**Stored data:**
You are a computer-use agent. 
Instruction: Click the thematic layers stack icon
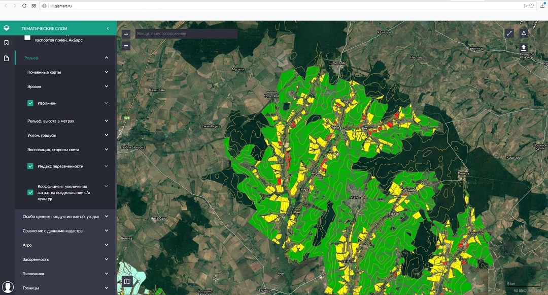[x=7, y=28]
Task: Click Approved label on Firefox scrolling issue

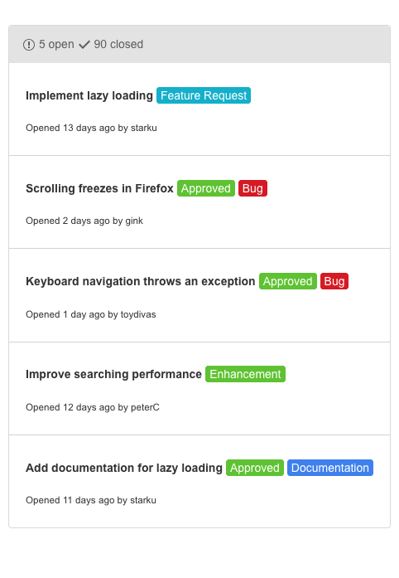Action: click(206, 188)
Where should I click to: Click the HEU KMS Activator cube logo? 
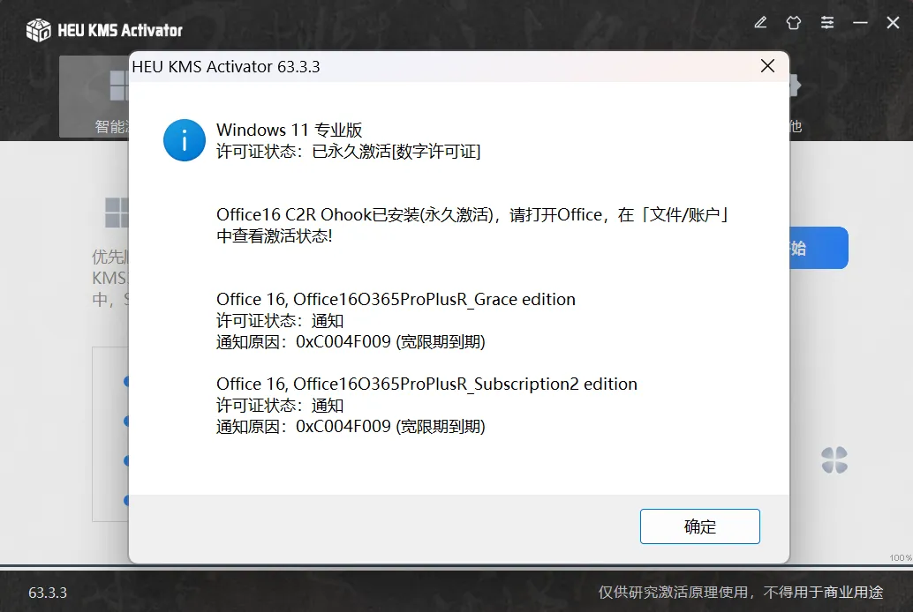[39, 30]
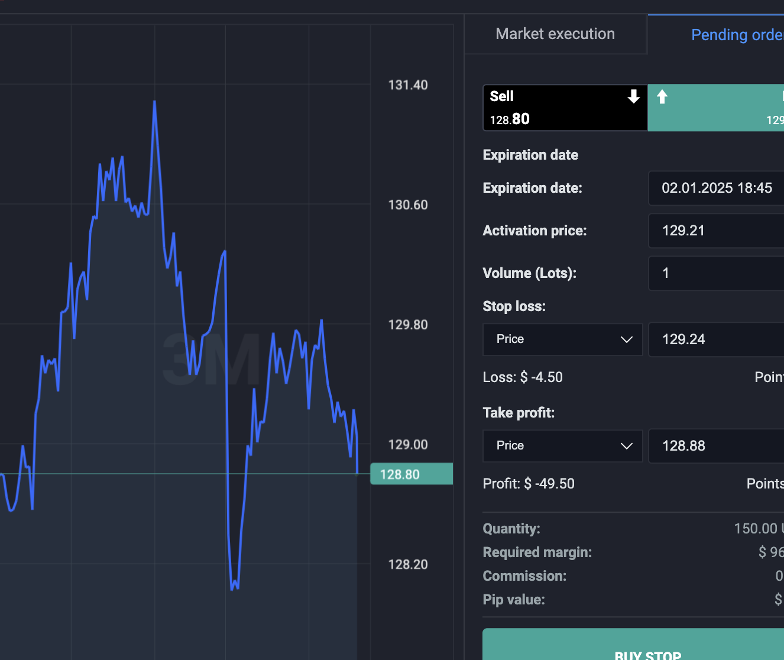
Task: Click the Expiration date field 02.01.2025 18:45
Action: [717, 188]
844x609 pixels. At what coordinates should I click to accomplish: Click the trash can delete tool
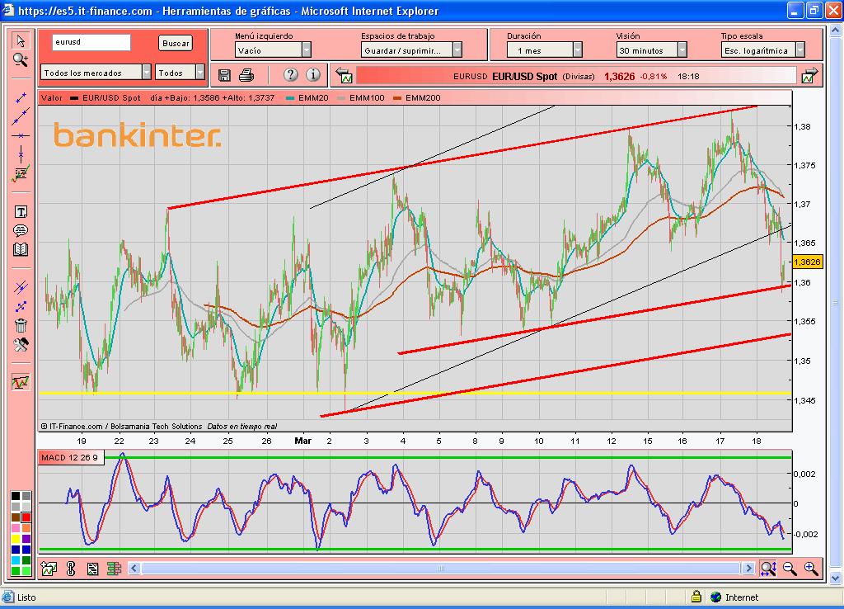click(x=21, y=325)
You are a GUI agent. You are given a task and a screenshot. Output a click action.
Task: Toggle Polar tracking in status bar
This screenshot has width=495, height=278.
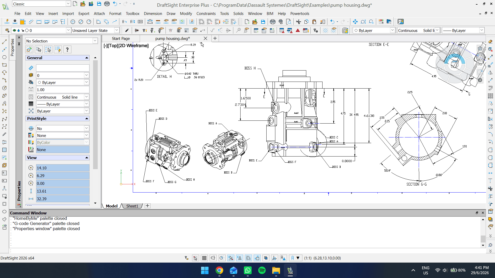pyautogui.click(x=222, y=258)
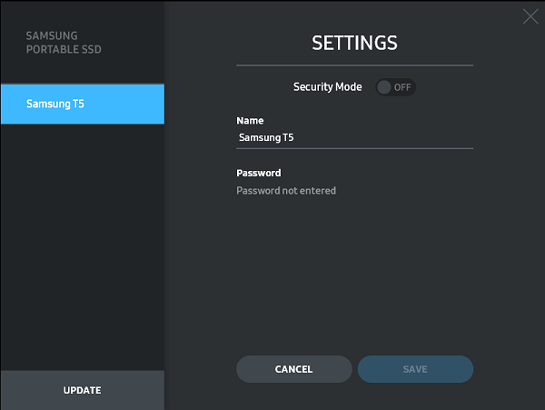Image resolution: width=545 pixels, height=410 pixels.
Task: Click the SETTINGS heading
Action: click(x=354, y=43)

**AIM OF THE TASK:** List, from the entries above, every line in which the word "agent" shows up.

**PROBLEM SOLUTION:**
You are a computer-use agent. 
You are a GUI agent. You are given a task and a screenshot. Output a click action.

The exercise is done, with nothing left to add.